17-Million-Year-Old Giant Shrimp Sperm Discovered

By Joelle Renstrom | Updated

This article is more than 2 years old

spermIt’s a giant freakin’ week for science, and I’m not even talking about Godzilla. A team of scientists and researchers from the University of New South Wales recently found sperm that dates back 17 million years and now has the distinction of being the oldest sperm ever found.
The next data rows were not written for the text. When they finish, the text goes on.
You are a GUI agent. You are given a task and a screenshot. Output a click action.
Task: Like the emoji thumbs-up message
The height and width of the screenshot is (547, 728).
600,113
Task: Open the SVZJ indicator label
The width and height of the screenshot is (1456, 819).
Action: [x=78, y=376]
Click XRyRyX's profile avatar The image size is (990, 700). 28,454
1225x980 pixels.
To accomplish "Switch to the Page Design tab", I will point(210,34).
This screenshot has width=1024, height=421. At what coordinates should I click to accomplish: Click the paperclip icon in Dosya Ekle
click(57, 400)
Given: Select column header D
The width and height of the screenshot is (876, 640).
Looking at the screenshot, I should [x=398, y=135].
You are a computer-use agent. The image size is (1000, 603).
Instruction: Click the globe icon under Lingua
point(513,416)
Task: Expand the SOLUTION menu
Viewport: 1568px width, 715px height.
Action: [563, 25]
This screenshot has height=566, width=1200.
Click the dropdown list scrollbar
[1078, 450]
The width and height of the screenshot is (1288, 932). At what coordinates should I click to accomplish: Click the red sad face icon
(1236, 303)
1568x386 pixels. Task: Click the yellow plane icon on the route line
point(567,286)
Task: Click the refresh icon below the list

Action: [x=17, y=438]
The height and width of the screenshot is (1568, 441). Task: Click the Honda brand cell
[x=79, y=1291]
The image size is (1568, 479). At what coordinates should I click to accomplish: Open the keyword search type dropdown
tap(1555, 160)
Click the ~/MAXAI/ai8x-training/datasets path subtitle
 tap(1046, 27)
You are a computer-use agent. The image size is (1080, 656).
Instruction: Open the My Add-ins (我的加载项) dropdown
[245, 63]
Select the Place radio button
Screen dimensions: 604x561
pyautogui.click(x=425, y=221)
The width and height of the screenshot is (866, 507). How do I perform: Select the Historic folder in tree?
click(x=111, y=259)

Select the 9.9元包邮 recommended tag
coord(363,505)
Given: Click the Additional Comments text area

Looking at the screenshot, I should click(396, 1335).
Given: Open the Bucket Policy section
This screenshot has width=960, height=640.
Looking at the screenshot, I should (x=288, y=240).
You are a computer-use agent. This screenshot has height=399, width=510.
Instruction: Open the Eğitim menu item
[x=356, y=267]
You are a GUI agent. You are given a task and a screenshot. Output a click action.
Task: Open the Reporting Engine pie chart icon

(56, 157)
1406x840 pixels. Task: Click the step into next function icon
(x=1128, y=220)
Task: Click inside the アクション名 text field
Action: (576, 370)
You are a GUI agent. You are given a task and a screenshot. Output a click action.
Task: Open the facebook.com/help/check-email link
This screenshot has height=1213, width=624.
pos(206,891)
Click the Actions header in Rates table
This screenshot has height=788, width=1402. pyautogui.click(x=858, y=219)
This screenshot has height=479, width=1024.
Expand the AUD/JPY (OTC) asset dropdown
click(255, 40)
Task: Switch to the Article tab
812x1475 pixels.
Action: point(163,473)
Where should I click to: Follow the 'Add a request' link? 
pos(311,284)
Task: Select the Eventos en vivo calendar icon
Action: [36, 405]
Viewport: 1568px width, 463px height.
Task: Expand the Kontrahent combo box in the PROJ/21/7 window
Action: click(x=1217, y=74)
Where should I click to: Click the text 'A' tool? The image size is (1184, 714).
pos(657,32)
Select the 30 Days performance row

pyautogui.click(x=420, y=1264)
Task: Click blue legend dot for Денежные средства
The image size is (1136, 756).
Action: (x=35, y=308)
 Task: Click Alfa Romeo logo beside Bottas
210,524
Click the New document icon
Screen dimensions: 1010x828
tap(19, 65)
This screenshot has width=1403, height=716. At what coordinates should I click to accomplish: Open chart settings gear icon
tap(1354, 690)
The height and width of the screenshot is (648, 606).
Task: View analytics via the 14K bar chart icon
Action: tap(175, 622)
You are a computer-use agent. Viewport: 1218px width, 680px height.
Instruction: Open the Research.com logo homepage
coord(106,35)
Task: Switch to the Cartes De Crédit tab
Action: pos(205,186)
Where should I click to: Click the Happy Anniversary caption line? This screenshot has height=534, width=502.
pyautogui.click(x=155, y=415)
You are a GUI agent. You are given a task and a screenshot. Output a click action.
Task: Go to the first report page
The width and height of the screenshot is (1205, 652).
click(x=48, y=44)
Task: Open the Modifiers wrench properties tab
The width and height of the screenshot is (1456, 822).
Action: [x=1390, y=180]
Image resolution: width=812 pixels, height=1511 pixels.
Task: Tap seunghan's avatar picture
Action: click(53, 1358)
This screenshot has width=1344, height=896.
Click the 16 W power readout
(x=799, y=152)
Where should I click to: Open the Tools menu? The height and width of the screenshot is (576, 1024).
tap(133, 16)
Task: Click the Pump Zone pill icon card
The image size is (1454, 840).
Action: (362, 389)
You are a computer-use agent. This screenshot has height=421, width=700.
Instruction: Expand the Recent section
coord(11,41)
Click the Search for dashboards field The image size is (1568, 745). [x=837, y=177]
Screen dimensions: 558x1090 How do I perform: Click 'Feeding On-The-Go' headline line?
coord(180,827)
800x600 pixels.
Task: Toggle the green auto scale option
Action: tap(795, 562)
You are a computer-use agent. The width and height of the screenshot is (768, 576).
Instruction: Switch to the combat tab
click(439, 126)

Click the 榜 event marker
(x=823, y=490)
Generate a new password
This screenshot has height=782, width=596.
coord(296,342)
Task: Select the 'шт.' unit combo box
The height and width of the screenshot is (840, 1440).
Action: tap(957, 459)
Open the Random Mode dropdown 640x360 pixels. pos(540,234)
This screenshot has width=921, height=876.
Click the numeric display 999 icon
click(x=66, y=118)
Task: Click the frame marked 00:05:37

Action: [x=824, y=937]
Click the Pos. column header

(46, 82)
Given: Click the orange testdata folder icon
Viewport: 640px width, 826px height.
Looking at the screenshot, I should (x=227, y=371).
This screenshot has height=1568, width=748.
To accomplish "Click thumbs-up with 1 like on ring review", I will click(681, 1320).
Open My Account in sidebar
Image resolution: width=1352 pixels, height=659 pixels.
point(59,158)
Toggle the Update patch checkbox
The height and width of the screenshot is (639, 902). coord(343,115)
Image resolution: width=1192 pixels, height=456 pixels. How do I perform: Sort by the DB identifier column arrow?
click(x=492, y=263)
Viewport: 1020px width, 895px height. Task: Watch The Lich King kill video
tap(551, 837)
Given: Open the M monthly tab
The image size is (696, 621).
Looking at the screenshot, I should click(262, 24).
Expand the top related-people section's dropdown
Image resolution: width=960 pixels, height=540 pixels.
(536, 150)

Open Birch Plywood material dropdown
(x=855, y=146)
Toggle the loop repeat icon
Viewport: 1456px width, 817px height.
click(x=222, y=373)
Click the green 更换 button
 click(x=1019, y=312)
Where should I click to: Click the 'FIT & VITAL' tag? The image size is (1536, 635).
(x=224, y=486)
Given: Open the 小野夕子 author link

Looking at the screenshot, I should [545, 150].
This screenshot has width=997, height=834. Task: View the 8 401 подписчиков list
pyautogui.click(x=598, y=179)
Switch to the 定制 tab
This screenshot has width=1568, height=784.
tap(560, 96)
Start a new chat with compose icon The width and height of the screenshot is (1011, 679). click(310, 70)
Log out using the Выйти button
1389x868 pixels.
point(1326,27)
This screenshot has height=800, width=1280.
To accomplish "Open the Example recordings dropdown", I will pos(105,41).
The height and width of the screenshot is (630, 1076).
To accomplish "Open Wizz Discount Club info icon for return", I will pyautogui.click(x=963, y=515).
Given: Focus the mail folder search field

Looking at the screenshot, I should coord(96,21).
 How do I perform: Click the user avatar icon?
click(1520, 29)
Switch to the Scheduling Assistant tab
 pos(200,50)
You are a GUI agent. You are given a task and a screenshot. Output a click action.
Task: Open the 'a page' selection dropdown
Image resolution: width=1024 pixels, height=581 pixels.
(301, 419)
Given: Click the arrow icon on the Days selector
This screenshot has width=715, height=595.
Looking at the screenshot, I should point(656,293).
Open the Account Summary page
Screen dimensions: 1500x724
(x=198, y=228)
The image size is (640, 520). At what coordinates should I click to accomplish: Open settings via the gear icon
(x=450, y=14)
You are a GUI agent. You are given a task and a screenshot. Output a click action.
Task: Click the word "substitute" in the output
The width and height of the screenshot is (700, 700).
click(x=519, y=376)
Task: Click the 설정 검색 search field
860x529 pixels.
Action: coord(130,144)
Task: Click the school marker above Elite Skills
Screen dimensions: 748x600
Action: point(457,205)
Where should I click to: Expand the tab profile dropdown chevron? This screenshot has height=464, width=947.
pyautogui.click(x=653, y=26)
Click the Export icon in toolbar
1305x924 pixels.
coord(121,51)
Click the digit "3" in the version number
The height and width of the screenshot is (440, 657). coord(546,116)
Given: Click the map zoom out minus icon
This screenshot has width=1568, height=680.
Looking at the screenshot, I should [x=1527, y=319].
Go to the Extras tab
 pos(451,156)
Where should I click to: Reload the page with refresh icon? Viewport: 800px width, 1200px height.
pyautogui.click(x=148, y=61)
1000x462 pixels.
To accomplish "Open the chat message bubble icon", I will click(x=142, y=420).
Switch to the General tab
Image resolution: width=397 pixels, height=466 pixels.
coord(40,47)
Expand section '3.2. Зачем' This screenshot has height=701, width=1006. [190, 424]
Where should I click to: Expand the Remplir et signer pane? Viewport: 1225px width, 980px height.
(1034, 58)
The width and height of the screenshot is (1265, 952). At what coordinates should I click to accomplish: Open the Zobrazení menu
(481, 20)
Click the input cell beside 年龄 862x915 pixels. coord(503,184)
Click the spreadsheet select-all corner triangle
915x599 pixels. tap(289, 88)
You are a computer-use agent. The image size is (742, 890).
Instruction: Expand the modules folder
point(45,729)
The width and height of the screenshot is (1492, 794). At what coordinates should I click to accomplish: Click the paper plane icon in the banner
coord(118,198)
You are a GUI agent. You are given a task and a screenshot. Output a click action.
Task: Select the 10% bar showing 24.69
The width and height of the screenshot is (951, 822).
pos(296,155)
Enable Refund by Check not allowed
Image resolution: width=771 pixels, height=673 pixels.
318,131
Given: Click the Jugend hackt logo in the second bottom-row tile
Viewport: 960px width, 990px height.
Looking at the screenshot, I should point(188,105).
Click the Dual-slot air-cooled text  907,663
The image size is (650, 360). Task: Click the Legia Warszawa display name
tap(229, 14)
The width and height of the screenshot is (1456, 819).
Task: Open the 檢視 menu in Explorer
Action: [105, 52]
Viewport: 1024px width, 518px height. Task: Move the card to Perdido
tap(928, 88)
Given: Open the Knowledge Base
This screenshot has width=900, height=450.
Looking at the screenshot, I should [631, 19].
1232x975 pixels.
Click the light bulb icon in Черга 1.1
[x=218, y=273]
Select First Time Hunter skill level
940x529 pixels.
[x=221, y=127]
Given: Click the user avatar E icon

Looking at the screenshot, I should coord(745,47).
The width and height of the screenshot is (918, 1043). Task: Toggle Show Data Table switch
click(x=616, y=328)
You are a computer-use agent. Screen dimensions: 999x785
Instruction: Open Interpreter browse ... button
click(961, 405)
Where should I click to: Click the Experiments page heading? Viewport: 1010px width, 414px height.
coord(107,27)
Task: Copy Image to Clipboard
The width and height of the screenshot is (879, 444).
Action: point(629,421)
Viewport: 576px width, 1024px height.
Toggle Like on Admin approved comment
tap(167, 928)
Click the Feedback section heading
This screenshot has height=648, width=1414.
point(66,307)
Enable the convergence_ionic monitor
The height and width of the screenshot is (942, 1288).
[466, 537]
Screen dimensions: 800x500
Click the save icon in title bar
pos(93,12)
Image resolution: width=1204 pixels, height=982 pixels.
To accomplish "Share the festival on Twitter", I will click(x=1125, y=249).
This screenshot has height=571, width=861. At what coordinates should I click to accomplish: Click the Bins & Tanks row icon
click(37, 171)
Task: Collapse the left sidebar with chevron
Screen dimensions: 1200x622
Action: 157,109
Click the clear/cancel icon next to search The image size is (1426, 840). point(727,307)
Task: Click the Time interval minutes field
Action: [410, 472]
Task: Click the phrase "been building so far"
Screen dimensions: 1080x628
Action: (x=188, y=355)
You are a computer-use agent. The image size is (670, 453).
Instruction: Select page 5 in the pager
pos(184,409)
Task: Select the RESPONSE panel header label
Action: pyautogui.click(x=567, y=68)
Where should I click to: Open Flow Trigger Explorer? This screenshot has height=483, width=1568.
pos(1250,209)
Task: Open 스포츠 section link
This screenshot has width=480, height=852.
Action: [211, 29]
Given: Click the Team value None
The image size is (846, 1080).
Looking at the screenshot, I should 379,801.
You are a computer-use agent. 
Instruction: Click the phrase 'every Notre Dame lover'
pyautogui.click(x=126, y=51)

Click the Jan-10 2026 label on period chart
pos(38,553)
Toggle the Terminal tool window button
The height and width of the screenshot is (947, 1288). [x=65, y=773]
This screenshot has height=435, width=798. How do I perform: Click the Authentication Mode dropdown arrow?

The sperm belongs to an ostracod, or a freshwater shrimp. Back in 1988, researchers found the sperm while gathering bat fossils in the Riversleigh World Heritage Fossil Site in a Queensland, Australia cave. The area has yielded momentous discoveries before, but this one surprised researchers, who weren’t looking for anything of the sort. What they were looking for is vertebrate fossils preserved in guano, or bat poop, which is apparently the best and grossest way to preserve something for millions of years, and which helped enrich the cave water the ostracods lived in. Luckily, researchers also have a special acidic solution to free the fossils from their poop casings.

ostracod

ostracod

It wasn’t until 2009 that John Neil, a retired paleontologist, took a closer look at some of the sediment from that expedition. In it, he found over 800 of the shrimp, which look more like bed bugs than the shrimp we eat. That’s when Neil realized that the sediment contained sperm nuclei, and that they were huge — every bit as big as the shrimp that contained it. The sperm were coiled up tight inside the shrimps’ sexual organs, but when uncoiled, were shocking in relative size. When the shrimp is small, that’s not such a big deal, but if our sperm were the size of humans, it’d be another story.

shrimp sperm

Suffice to say, this fossil site will probably become even more popular in the near future, as researchers try to figure out what other surprises lay in wait in the guano. The findings are described in the Proceedings of the Royal Society B. Hard copies of magazine will be preserved in bat poop for millions of years, waiting to be uncovered by robotic researchers hoping to gain clues about the strange race that preceded them.